Australia have made a record seven World Cup final appearances and have won the World Cup a record five times in total. Australia is the first team to appear in four consecutive World Cup finals, surpassing the old record of three consecutive World Cup appearances by the West Indies and the first team to win 3 consecutive World Cups; the team was undefeated in 34 consecutive World Cup matches until 19 March at the 2011 Cricket World Cup where Pakistan beat them by 4 wickets. It is the second team to win a World Cup on home soil, after India. Australia have won the ICC Champions Trophy twice making them the first and the only team to become back to back winners in the Champions Trophy tournaments; the national team has played 116 Twenty20 International matches, winning 60, losing 52, tying 2 and with 2 ending in a no-result. As of March 2019, Australia is ranked third in the ICC T20I Championship on 120 rating points. Additionally, the team made the final of the 2010 ICC World Twenty20. On 12 January 2019, Australia won the first ODI against India at the Sydney Cricket Ground by 34 runs, to record their 1,000th win in international cricket.
The Australian cricket team participated in the first Test match at the MCG in 1877, defeating an English team by 45 runs, with Charles Bannerman making the first Test century, a score of 165 retired hurt. Test cricket, which only occurred between Australia and England at the time, was limited by the long distance between the two countries, which would take several months by sea. Despite Australia's much smaller population, the team was competitive in early games, producing stars such as Jack Blackham, Billy Murdoch, Fred "The Demon" Spofforth, George Bonnor, Percy McDonnell, George Giffen and Charles "The Terror" Turner. Most cricketers at the time were either from New South Wales or Victoria, with the notable exception of George Giffen, the star South Australian all-rounder. A highlight of Australia's early history was the 1882 Test match against England at The Oval. In this match, Fred Spofforth took 7/44 in the game's fourth innings to save the match by preventing England from making their 85-run target.

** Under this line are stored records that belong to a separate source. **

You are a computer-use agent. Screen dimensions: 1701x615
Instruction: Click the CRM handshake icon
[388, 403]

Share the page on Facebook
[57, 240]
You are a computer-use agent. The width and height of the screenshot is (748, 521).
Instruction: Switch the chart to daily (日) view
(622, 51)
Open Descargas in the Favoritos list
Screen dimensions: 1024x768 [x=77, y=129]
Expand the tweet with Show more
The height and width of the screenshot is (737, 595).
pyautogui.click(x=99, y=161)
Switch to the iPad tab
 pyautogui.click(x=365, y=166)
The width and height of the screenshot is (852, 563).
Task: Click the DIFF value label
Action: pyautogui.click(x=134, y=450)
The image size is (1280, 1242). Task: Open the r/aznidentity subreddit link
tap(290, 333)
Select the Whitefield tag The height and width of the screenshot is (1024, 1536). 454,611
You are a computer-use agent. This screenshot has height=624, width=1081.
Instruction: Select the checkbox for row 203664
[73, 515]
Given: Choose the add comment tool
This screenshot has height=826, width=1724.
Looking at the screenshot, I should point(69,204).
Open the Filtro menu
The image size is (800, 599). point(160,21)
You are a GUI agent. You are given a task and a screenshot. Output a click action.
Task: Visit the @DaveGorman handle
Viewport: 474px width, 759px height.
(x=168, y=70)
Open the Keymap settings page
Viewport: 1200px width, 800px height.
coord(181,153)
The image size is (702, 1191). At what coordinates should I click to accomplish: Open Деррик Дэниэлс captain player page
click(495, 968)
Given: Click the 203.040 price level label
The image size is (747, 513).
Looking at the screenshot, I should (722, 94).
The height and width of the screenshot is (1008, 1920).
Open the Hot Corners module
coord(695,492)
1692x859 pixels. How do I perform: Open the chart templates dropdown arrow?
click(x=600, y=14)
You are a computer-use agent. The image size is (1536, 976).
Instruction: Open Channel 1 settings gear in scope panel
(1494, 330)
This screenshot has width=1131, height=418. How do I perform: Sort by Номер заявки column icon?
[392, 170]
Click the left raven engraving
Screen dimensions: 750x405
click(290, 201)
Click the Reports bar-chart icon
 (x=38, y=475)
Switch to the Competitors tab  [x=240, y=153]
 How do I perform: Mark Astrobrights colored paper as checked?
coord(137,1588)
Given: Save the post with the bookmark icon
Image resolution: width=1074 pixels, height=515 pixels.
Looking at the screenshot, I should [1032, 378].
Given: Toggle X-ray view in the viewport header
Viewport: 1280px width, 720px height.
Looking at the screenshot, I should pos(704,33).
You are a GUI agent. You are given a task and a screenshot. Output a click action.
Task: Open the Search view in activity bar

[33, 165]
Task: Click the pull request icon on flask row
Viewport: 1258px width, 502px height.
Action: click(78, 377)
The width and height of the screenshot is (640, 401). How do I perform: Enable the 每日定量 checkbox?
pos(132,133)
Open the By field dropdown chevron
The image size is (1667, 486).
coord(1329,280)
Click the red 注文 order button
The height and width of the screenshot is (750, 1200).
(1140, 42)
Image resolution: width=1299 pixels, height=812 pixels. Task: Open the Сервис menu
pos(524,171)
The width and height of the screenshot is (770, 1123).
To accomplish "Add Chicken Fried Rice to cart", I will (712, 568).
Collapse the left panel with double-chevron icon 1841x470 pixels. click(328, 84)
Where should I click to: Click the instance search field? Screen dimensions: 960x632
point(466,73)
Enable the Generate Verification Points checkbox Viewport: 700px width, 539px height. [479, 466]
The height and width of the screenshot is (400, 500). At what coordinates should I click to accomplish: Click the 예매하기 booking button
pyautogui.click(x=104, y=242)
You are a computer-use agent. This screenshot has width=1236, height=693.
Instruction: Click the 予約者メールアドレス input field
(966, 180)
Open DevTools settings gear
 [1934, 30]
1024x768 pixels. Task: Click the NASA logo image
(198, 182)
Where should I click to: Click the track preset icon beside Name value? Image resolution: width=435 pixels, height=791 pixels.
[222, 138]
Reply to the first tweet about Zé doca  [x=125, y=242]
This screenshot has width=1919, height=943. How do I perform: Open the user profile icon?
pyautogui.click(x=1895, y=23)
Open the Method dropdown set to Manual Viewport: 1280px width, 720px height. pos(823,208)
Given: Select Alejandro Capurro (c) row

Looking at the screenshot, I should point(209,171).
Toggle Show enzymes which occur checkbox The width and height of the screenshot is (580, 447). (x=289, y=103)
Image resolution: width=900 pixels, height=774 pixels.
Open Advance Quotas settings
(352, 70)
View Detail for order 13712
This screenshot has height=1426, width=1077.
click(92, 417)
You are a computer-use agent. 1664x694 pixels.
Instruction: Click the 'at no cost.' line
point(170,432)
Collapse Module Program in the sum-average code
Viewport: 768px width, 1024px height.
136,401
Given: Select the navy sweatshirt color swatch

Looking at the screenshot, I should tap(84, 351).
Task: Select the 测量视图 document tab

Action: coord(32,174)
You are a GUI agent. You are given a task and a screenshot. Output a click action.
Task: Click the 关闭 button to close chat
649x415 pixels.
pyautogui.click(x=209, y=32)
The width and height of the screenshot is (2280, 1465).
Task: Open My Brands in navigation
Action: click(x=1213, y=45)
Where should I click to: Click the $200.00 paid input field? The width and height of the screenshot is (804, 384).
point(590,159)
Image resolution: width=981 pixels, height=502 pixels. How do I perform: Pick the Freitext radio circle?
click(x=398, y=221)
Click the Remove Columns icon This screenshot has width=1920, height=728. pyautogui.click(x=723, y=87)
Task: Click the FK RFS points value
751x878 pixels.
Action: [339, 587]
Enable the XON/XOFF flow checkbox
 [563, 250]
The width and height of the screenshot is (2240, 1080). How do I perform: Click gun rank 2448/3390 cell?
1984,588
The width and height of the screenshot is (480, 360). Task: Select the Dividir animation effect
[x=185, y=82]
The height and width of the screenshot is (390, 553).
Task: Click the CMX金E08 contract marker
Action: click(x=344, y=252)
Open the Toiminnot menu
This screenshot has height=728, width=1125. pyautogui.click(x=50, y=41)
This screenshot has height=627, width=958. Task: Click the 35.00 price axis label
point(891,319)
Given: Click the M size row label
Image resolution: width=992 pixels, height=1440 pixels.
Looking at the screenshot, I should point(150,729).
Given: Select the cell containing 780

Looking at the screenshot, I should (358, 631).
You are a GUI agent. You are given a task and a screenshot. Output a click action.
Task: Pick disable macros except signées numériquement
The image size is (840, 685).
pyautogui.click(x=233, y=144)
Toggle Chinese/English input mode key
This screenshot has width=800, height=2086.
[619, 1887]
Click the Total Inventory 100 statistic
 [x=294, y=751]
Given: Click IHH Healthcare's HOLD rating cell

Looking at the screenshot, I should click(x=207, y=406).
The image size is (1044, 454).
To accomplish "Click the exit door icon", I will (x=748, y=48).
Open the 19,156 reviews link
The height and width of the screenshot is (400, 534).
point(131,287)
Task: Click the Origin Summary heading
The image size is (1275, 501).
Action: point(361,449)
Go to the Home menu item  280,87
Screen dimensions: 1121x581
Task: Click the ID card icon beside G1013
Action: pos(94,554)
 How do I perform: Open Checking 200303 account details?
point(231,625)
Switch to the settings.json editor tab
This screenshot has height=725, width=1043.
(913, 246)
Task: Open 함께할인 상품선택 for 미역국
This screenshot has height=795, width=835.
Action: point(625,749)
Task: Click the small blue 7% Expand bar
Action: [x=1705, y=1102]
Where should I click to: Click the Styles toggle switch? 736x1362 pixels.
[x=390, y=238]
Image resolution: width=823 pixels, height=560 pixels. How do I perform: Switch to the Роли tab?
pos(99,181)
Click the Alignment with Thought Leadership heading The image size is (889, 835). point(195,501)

After this match The Sporting Times, a major newspaper in London at the time, printed a mock obituary in which the death of English cricket was proclaimed and the announcement made that "the body was cremated and the ashes taken to Australia." This was the start of the famous Ashes series in which Australia and England play a series of Test matches to decide the holder of the Ashes. To this day, the contest is one of the fiercest rivalries in sport; the so-called'Golden Age' of Australian Test cricket occurred around the end of the 19th century and the beginning of the 20th century, with the team under the captaincy of Joe Darling, Monty Noble and Clem Hill winning eight of ten tours. It is considered to have lasted from the 1897–98 English tour of Australia and the 1910–11 South African tour of Australia. Outstanding batsmen such as Joe Darling, Clem Hill, Reggie Duff, Syd Gregory, Warren Bardsley and Victor Trumper, brilliant all-rounders including Monty Noble, George Giffen, Harry Trott and Warwick Armstrong and excellent bowlers including Ernie Jones, Hugh Trumble, Tibby Cotter, Bill Howell, Jack Saunders and Bill Whitty, all helped Australia to become the dominant cricketing nation for most of this period.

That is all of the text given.